Assignment: Please retype all the data below exactly, line for line.

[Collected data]
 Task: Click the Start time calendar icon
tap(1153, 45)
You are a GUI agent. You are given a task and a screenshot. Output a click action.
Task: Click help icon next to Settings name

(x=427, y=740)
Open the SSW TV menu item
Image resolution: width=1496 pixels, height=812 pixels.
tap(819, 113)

Solution for this task:
 Task: Click the Start time calendar icon
tap(1153, 45)
You are a GUI agent. You are given a task and a screenshot. Output a click action.
Task: Click help icon next to Settings name

(x=427, y=740)
Open the SSW TV menu item
Image resolution: width=1496 pixels, height=812 pixels.
tap(819, 113)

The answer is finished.